---- Source material

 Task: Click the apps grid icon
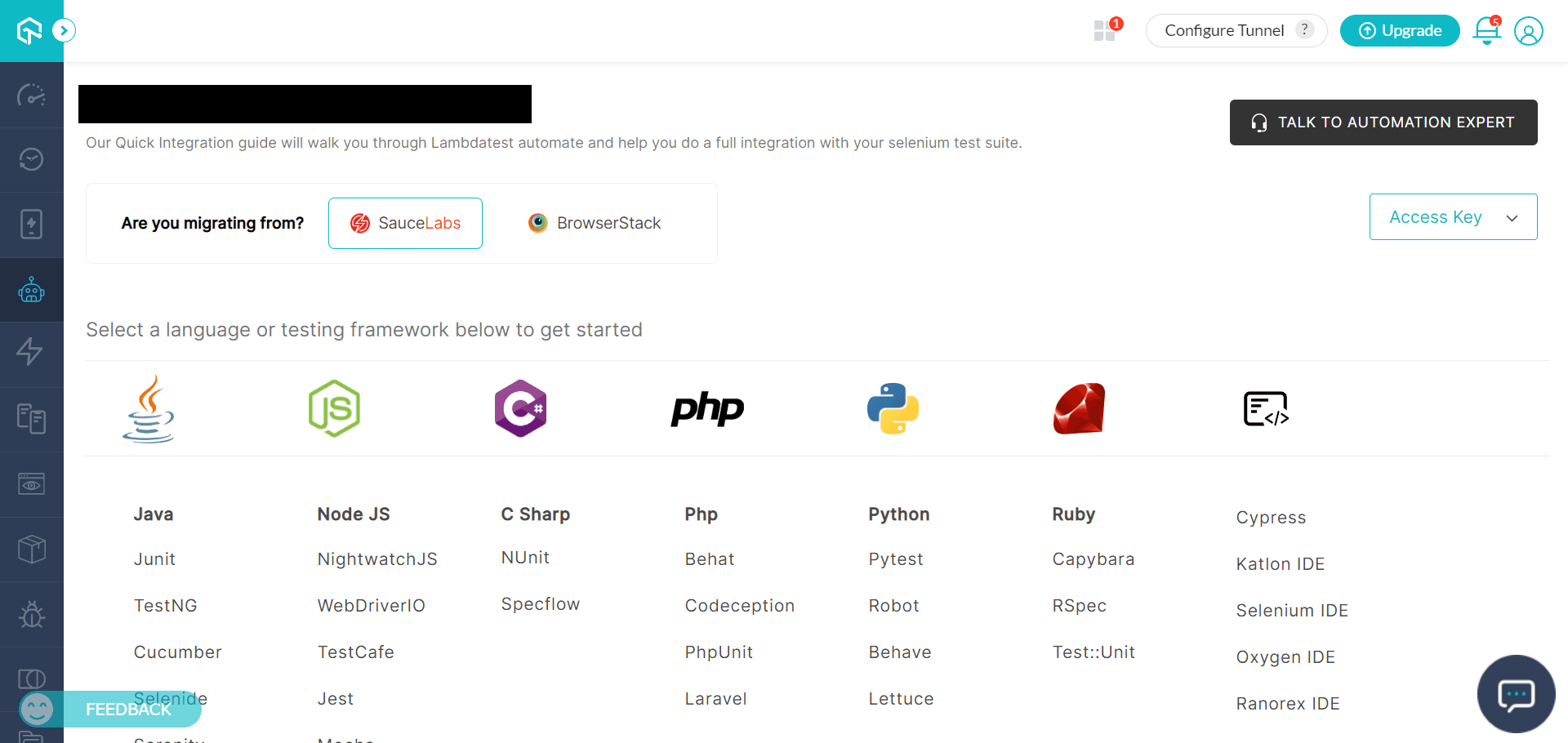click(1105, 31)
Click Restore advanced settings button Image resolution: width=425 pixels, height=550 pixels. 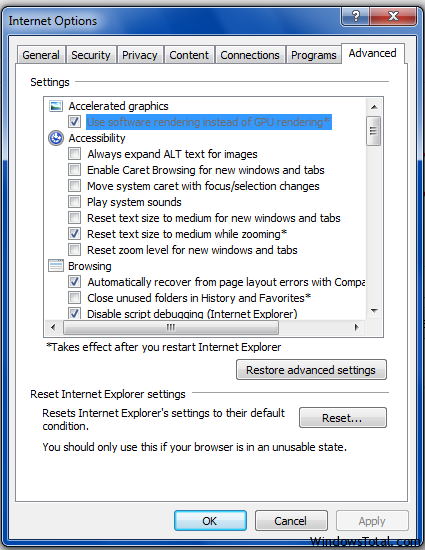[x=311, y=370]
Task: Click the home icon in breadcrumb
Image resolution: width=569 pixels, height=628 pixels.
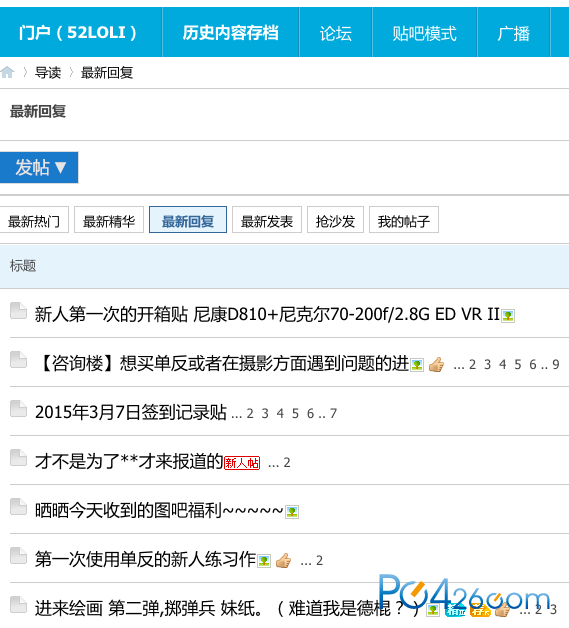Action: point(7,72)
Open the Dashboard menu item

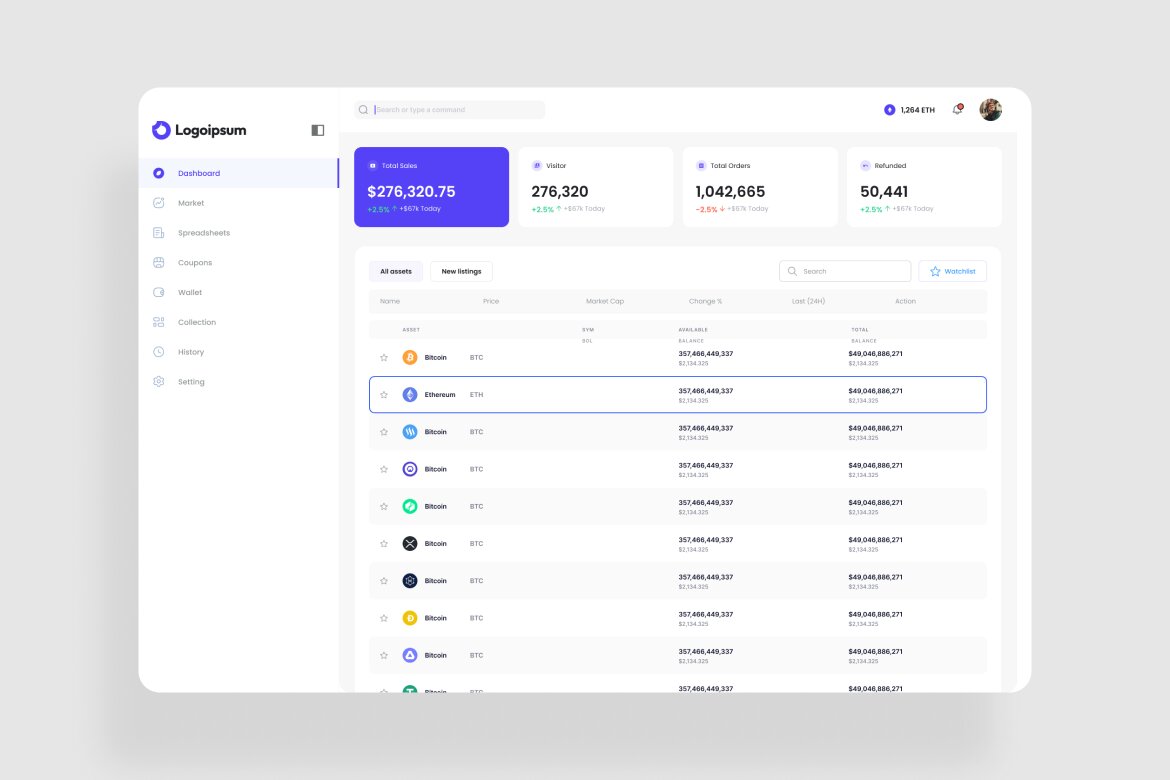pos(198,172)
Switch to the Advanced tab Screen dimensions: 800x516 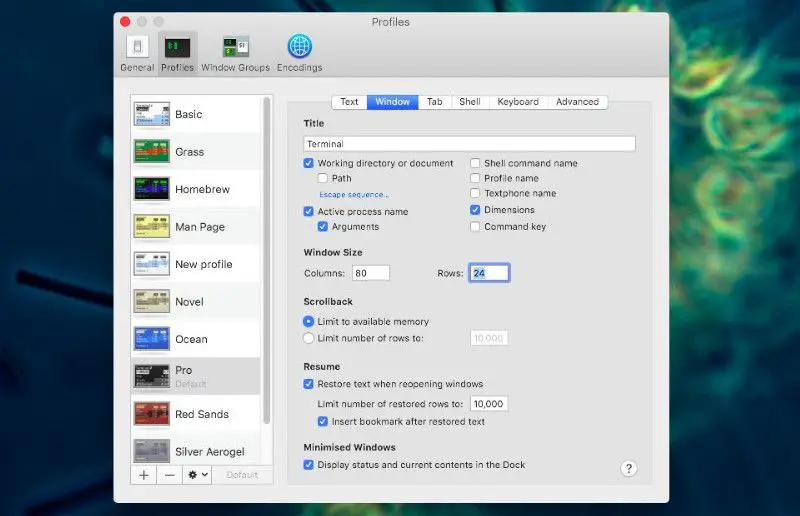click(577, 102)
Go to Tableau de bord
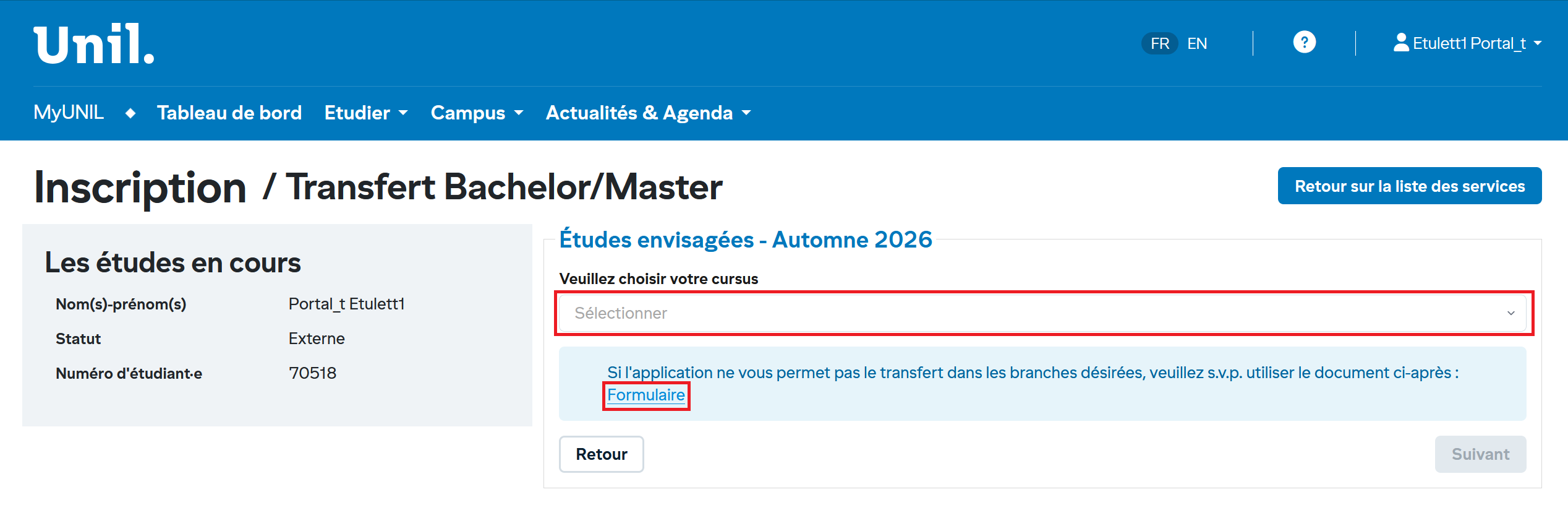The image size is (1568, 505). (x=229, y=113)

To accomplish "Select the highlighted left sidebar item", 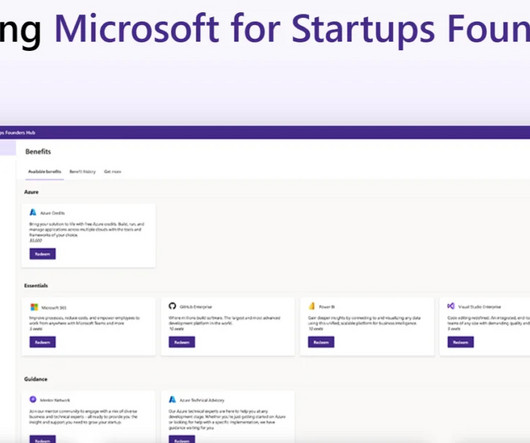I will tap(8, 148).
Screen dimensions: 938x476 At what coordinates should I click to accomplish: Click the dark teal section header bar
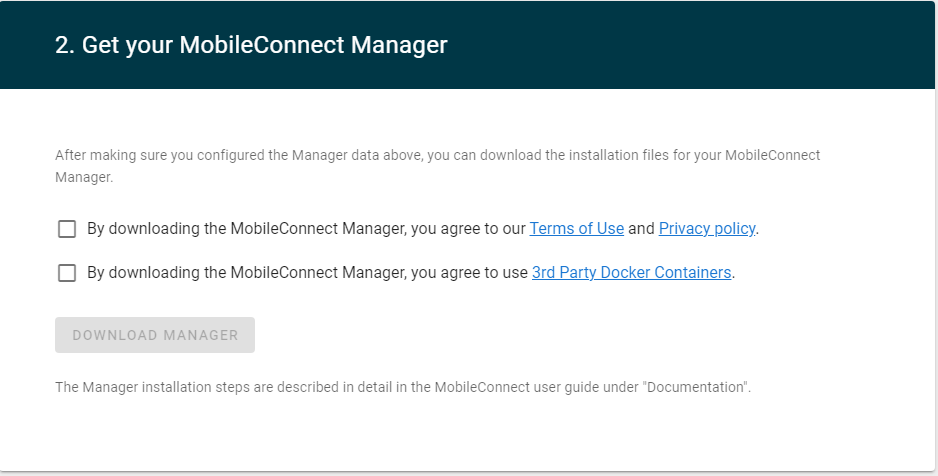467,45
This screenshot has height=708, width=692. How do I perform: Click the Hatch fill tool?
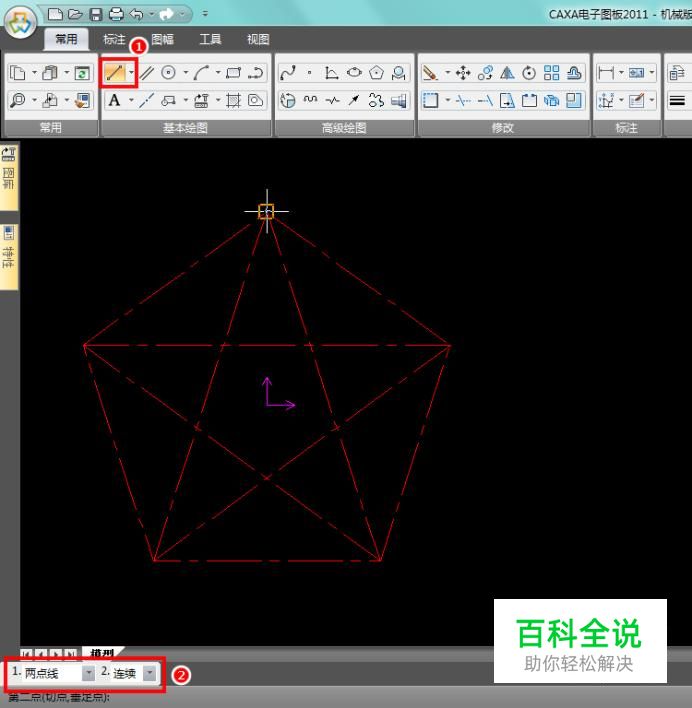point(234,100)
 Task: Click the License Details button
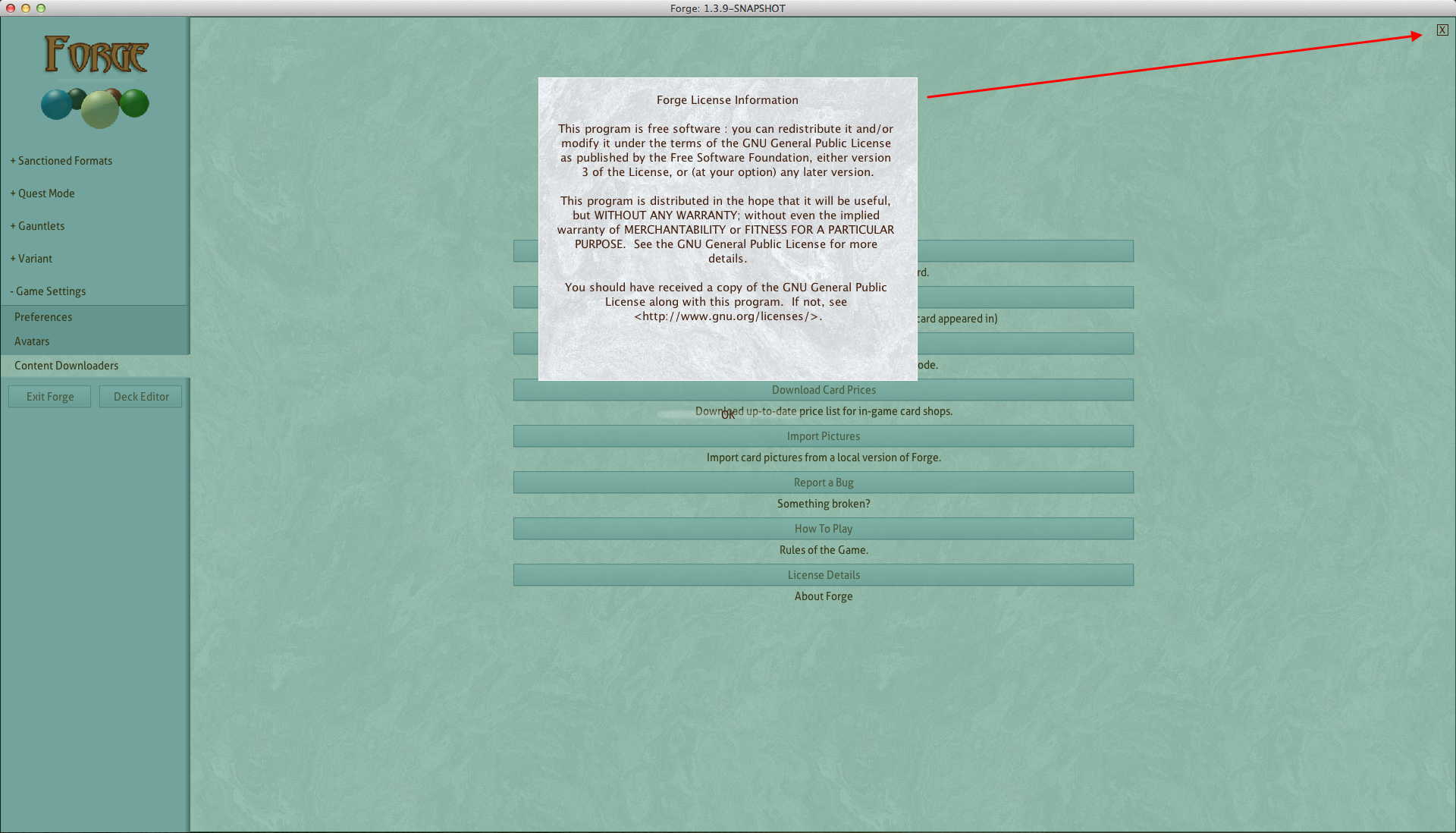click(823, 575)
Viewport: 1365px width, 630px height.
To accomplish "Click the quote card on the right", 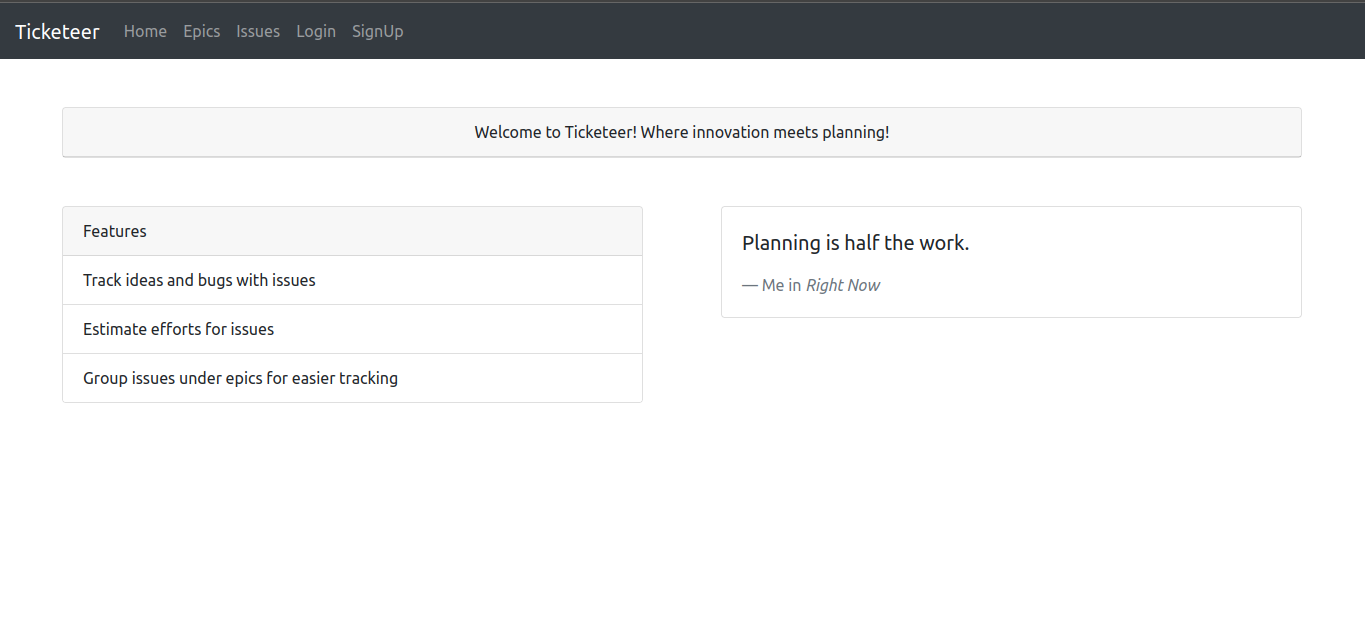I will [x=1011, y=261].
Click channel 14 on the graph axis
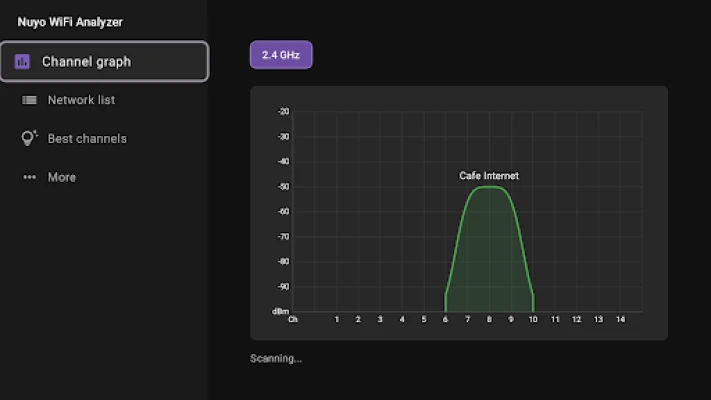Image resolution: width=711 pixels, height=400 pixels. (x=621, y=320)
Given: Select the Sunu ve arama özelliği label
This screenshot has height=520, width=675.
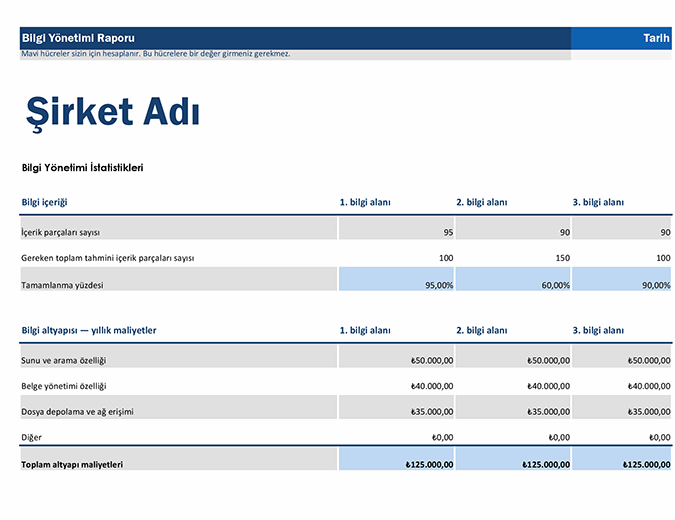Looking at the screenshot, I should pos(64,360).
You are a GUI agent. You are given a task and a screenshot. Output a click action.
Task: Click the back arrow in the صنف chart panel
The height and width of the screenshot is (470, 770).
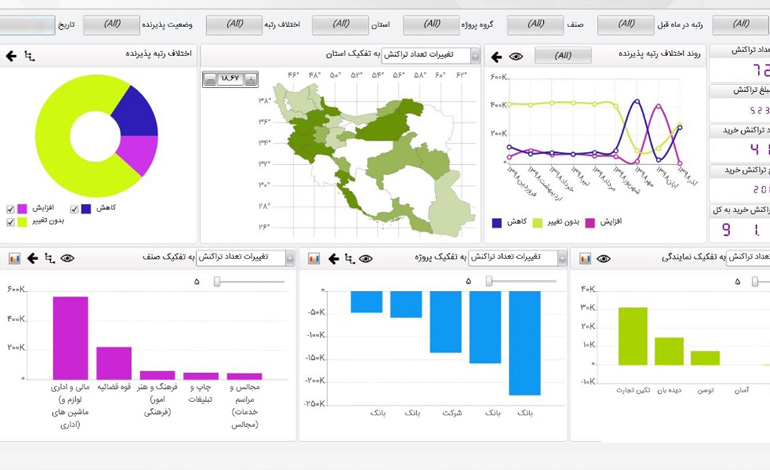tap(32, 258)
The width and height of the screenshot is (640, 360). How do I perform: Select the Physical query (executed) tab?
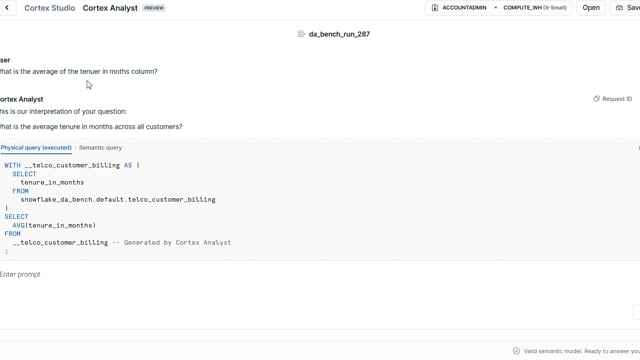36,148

--------

> **Work to do**
Can you arrange the records above as a Markdown table with the columns "Row" and "Line", starting at the line that contains "The width and" and running through the end of the records? Include both ends, skip blank lines, and leave the pictures out of the answer.

> **Reply to the task**
| Row | Line |
|---|---|
| 1 | The width and height of the screenshot is (640, 360). How do I perform: Select the Physical query (executed) tab? |
| 2 | 36,148 |